PROBLEM: Reproduce every entry word for word. Drop all pictures from the copy.

____ SOURCE MATERIAL

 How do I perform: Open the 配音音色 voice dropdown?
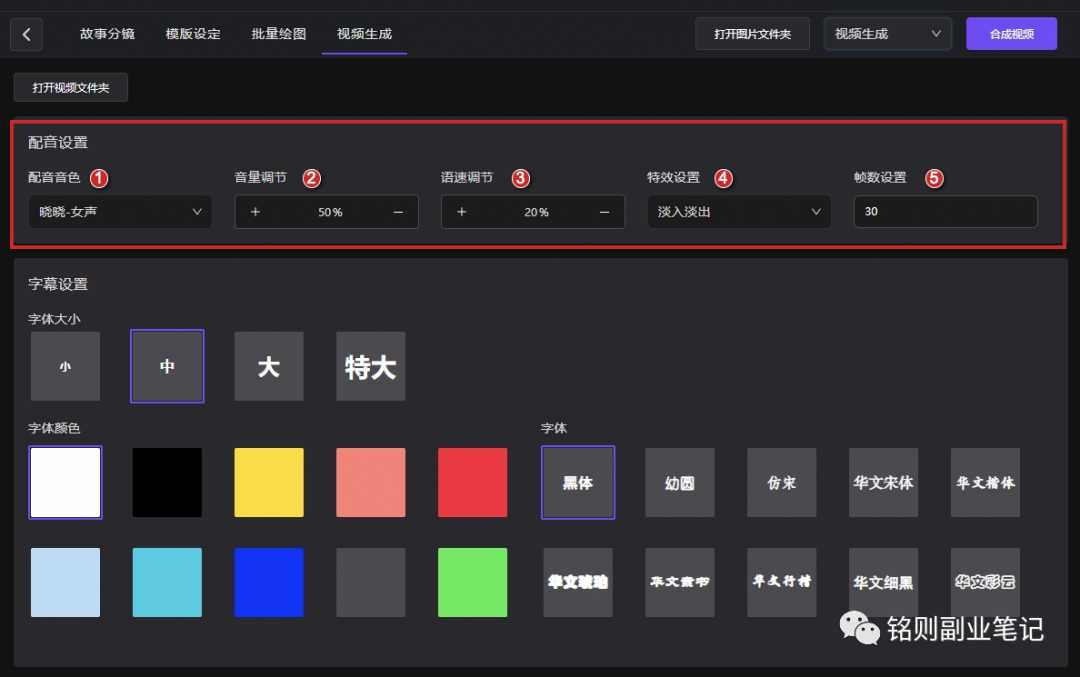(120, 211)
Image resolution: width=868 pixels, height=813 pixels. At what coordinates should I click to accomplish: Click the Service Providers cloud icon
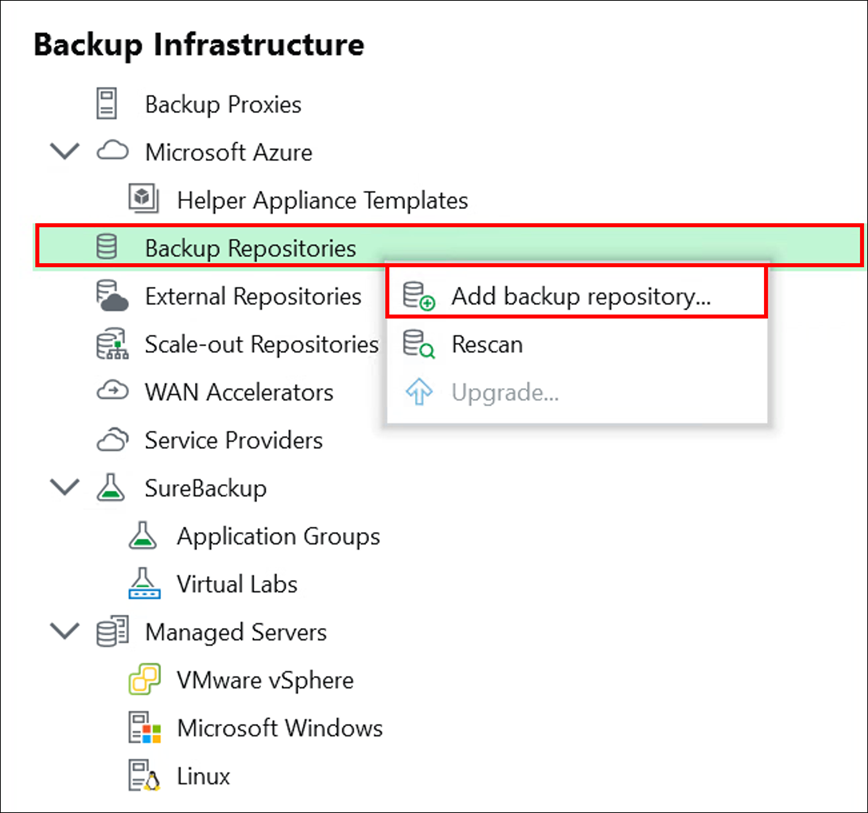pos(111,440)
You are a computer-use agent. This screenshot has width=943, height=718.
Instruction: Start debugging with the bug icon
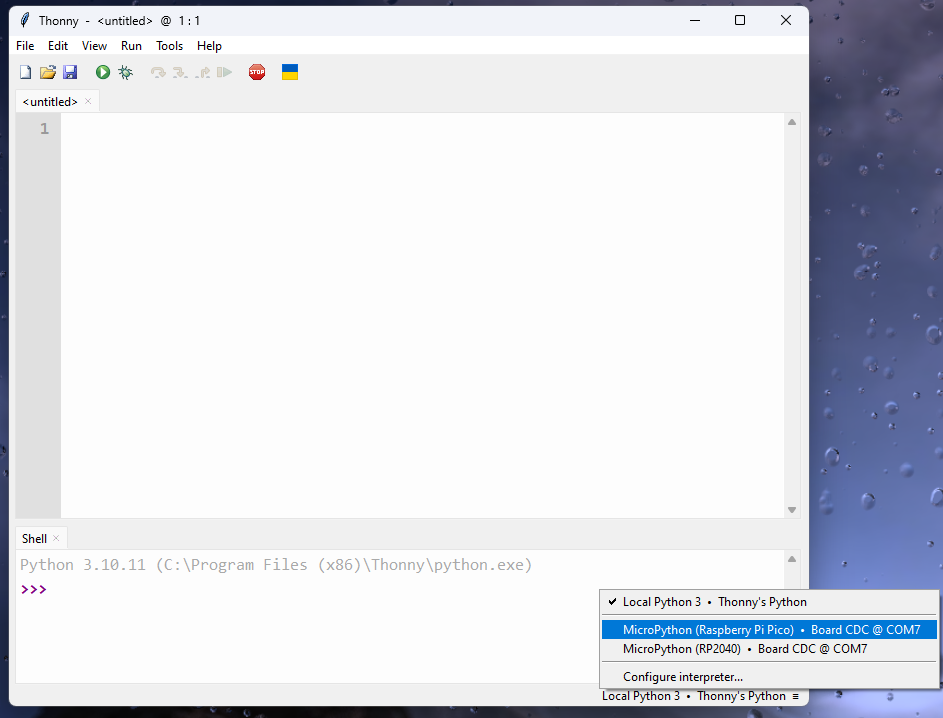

________

TASK RESULT:
 How do I perform: Open the 配音音色 voice dropdown?
(120, 211)
Image resolution: width=868 pixels, height=813 pixels. At what coordinates should I click to accomplish: Click the Service Providers cloud icon
pos(111,440)
You are a computer-use agent. This screenshot has width=943, height=718.
Instruction: Start debugging with the bug icon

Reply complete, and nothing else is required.